## PAGE TEXT:
^^^^^^^^^^^^^^^^
If observers from a distant planet were to judge by the output of Hollywood studios, they might well conclude that monsters ran rampant in early Cold War America. An unprecedented sci-fi and horror boom visited U.S. cinema during the Fifties, and showed few signs of fading until the middle of the next decade. For many fans, the heyday of what later became known in the American vernacular as the “creature feature” remains one of the hallmarks of that earlier, more innocent era. Although scholars have arrived at various interpretations of this cultural phenomenon, most would agree that part of the explanation rests with the peculiar geopolitical conditions of the Cold War. For one thing, as with many aspects of American popular culture during the Fifties, the various stories of alien invasion that unfolded on movie screens across the nation resonated in subtle yet potent ways with widespread popular anxieties about external threats to national security. No doubt the fact that the invisibility of the enemy lies in the very nature of “cold” warfare made such visible phantoms all the more alluring. Similarly, monstrous mutation might offer an apt metaphor for the supposed dangers of communist subversion from within, a concern that found its most extreme expression in the McCarthy hearings. At the box office, as on Capitol Hill, paranoia pays.

To be sure, not many Americans went to the movies for consciously ideological reasons. Nevertheless, cultural artifacts, including (or perhaps especially) popular films, do not operate in a cultural vacuum. Rather, as the philosopher and critic Frederic Jameson has argued, they interact with the prevailing social tensions of their time, or what he calls the “political unconscious.” Think about that the next time you watch I Married a Monster from Outer Space.
^^^^^^^^^^^^^^^^
## ENTRIES PROVIDED:

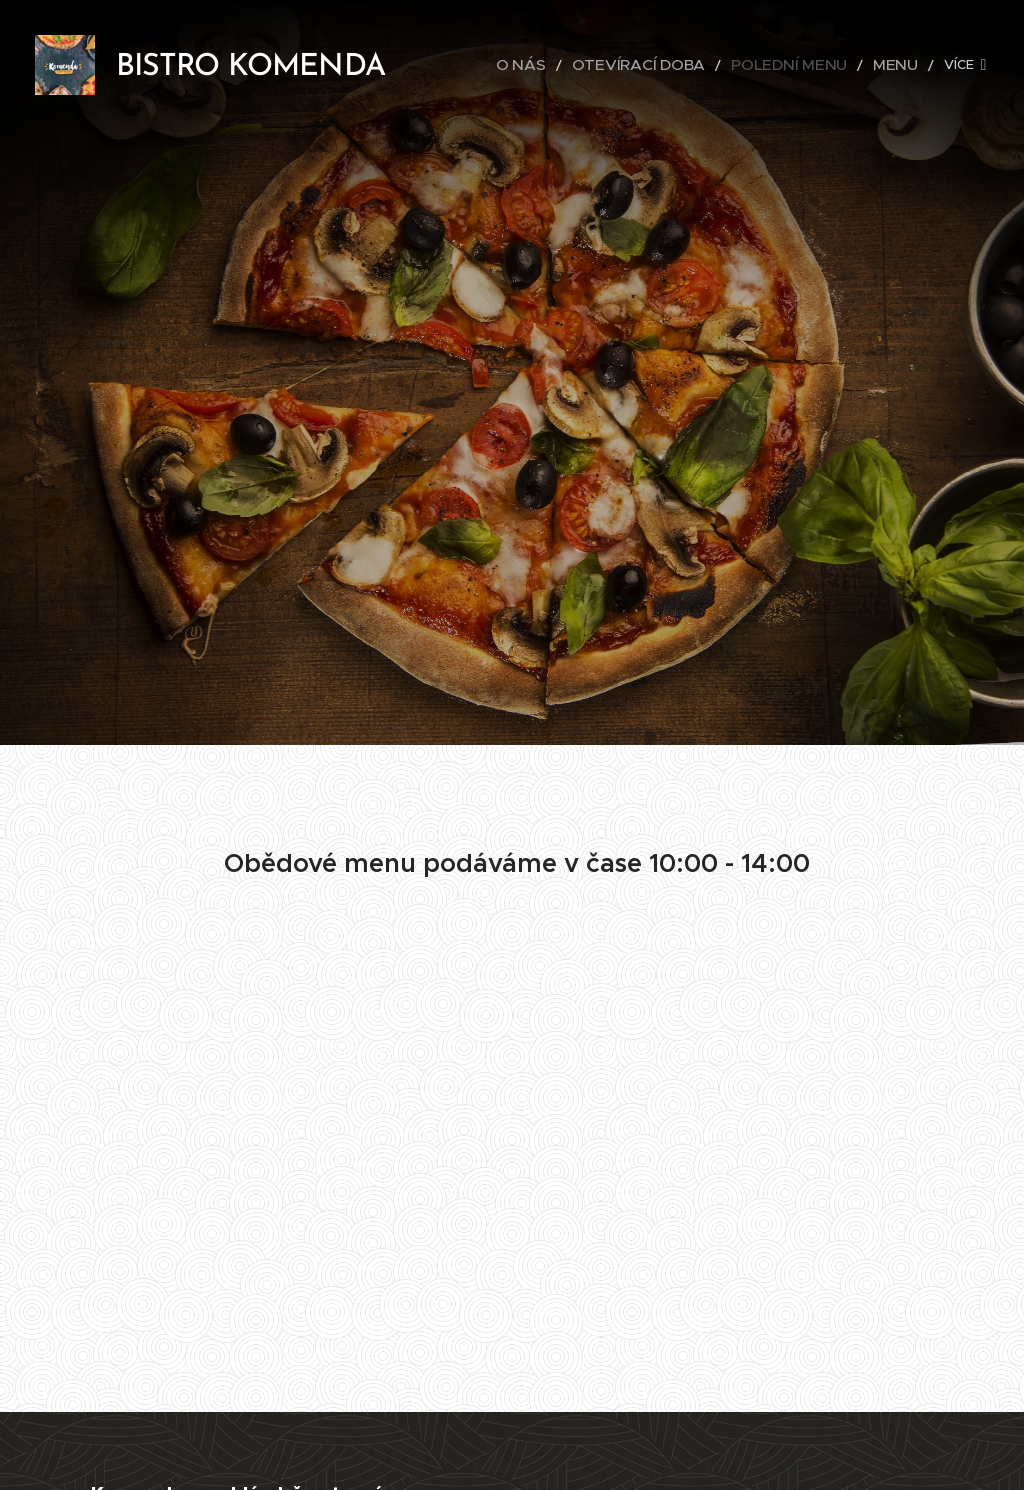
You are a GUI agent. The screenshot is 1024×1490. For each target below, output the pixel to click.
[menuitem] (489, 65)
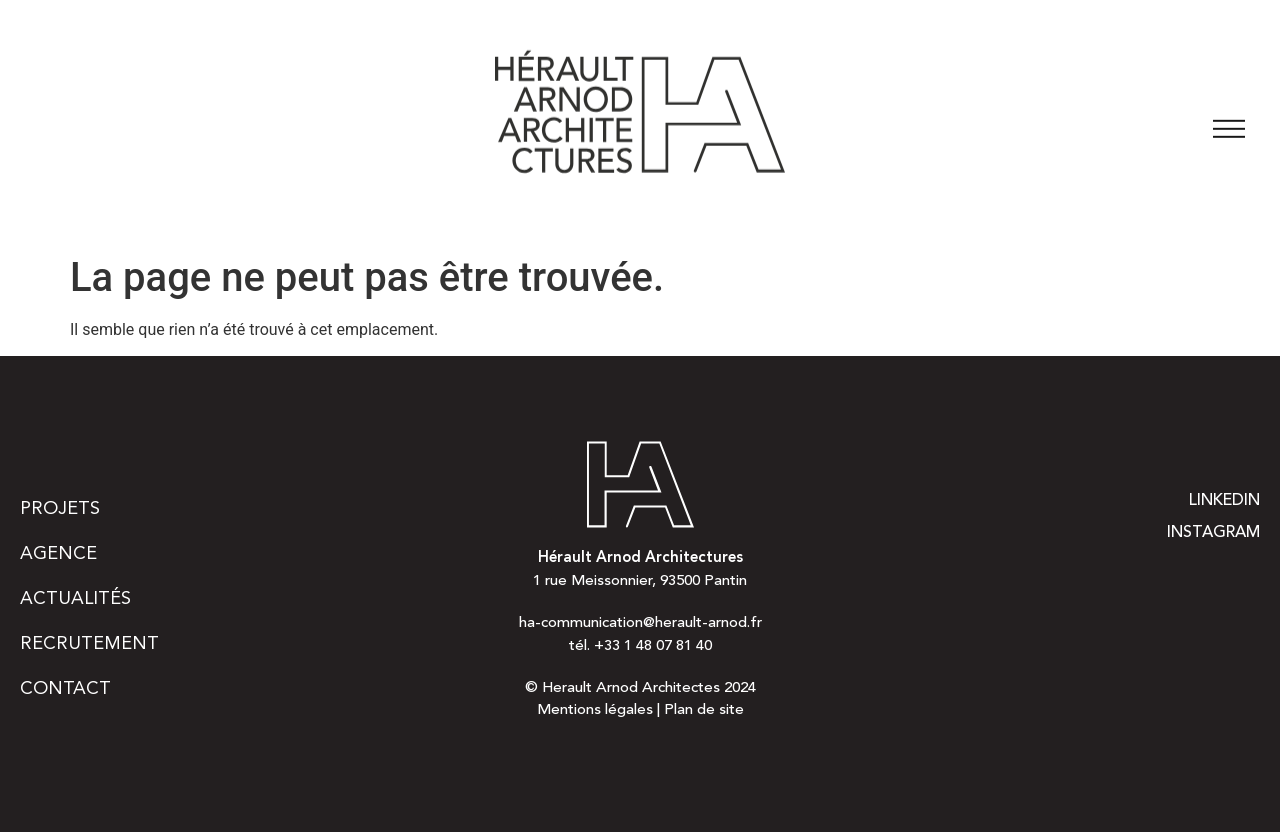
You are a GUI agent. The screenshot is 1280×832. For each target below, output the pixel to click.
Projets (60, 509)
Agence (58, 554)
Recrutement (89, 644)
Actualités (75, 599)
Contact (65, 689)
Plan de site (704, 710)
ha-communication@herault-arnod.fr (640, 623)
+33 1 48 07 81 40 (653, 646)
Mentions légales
^^^^^^^^^^^^^^^^
## PROBLEMS TO SOLVE:
[1] Can you transcribe the passage on Cold War monster movies between "To be sure, not" and "from Outer Space.", inclusive?
[2] Rewrite the records from the line holding "Contact (65, 689)" through the last line, inclusive, replacing "Plan de site" with "Plan du site" and keeping everything else the same. Give only those lines.
The records have no connection to the text.

## WRITTEN ANSWERS:
[1]
To be sure, not many Americans went to the movies for consciously ideological reasons. Nevertheless, cultural artifacts, including (or perhaps especially) popular films, do not operate in a cultural vacuum. Rather, as the philosopher and critic Frederic Jameson has argued, they interact with the prevailing social tensions of their time, or what he calls the “political unconscious.” Think about that the next time you watch I Married a Monster from Outer Space.

[2]
Contact (65, 689)
Plan du site (704, 710)
ha-communication@herault-arnod.fr (640, 623)
+33 1 48 07 81 40 (653, 646)
Mentions légales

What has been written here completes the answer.